PROBLEM TO WORK ON: Please rewrite the lines starting at the beginning of the items and ending at the line containing "Action: pyautogui.click(x=2455, y=46)", switching "blank" to "empty". Return only those lines, with everything else unchanged.

[Items from a data source]
※

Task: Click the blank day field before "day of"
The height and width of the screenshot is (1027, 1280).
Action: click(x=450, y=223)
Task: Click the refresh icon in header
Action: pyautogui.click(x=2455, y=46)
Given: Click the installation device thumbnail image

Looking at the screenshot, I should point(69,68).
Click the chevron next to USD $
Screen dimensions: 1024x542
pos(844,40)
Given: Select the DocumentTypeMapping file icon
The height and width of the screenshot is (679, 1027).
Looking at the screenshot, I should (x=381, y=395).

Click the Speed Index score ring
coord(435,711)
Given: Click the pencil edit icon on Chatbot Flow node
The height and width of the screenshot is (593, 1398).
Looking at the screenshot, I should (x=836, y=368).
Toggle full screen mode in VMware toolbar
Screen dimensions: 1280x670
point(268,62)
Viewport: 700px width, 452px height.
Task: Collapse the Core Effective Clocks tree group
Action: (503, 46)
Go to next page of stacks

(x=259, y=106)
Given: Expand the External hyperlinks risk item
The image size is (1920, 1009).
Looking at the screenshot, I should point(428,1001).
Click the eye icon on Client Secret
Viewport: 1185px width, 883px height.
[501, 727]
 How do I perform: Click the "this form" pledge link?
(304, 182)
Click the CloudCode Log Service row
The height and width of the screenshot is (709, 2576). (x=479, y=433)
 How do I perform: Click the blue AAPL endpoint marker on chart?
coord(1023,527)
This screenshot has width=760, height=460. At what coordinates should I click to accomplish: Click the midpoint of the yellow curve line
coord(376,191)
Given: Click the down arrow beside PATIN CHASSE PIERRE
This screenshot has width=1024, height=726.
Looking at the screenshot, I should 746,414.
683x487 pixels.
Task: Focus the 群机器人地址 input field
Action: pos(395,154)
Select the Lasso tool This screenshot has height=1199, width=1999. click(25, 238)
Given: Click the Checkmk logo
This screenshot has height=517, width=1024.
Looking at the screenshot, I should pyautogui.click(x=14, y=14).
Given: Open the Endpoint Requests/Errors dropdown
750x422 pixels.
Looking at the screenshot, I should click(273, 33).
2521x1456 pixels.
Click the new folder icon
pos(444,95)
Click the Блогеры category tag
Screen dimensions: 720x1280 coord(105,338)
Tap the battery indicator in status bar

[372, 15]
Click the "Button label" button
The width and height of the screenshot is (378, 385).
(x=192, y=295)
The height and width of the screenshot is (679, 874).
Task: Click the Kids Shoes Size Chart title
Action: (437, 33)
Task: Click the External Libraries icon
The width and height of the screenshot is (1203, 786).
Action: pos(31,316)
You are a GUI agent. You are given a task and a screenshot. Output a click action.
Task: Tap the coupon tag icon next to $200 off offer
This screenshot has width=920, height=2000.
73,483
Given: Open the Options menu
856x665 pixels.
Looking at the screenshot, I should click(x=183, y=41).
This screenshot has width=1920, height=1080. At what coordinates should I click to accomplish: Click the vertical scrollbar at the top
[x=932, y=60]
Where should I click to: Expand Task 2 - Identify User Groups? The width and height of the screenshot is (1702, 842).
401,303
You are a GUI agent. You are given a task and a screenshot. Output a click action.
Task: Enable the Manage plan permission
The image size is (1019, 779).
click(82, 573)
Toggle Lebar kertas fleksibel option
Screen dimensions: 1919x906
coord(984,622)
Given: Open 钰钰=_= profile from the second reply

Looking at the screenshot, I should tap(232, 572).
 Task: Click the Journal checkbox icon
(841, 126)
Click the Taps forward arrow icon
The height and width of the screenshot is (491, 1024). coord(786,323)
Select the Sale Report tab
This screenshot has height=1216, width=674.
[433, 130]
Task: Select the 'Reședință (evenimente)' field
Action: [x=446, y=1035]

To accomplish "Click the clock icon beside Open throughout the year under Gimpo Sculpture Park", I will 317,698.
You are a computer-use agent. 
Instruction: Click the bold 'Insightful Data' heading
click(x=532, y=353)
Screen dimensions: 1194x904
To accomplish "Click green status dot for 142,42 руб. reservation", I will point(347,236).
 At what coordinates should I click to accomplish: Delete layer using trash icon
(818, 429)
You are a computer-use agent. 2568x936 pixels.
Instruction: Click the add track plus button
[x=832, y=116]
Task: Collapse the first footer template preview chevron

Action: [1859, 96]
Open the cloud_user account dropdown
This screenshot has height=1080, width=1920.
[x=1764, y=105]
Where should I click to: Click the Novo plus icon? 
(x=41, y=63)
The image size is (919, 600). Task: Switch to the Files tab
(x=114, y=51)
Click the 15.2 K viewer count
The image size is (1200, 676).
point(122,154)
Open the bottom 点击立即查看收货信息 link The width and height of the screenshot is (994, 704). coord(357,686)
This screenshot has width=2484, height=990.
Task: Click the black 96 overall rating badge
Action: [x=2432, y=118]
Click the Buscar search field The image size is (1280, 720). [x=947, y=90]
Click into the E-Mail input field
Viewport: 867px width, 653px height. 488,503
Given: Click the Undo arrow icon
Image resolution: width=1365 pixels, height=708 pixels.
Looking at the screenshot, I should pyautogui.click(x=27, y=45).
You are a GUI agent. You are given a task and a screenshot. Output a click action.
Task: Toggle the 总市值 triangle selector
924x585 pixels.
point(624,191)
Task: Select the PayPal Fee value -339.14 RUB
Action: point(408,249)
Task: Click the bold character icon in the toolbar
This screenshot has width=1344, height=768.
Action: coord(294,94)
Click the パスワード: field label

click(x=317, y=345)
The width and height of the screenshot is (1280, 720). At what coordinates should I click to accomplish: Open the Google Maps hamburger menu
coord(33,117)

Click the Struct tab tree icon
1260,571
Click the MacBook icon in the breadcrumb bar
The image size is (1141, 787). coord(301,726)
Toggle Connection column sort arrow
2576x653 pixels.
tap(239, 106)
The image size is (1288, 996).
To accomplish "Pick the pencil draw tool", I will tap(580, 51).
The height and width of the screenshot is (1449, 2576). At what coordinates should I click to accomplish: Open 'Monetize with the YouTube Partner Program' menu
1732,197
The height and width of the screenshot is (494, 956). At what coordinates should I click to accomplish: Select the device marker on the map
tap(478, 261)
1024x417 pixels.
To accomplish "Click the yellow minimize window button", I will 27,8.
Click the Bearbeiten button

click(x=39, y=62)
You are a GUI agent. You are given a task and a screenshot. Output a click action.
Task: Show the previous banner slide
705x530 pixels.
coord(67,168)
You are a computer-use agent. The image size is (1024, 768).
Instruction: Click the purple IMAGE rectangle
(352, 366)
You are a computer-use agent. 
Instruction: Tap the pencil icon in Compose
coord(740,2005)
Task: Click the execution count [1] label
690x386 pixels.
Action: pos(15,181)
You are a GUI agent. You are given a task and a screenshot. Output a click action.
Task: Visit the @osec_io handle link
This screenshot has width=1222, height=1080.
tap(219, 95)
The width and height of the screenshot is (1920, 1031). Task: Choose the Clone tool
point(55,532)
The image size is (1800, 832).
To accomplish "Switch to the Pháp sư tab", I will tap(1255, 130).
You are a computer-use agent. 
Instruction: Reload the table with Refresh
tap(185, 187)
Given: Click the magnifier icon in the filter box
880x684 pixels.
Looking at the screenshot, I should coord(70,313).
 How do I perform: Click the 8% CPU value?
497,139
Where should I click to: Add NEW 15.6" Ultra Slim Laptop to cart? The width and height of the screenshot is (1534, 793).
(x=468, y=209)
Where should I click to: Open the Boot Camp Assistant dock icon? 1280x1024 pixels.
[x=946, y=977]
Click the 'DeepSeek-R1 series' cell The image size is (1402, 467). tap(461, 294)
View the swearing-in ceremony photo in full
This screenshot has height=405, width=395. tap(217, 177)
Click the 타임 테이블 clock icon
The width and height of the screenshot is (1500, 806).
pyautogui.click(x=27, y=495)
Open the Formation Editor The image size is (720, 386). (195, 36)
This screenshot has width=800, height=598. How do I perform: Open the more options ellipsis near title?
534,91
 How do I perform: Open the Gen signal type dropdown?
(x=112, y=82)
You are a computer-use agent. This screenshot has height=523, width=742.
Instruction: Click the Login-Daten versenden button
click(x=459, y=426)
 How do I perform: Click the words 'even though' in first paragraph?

※

FINISHED ANSWER:
Task: Click the empty day field before "day of"
The height and width of the screenshot is (1027, 1280).
Action: click(x=450, y=223)
Task: Click the refresh icon in header
Action: pyautogui.click(x=2455, y=46)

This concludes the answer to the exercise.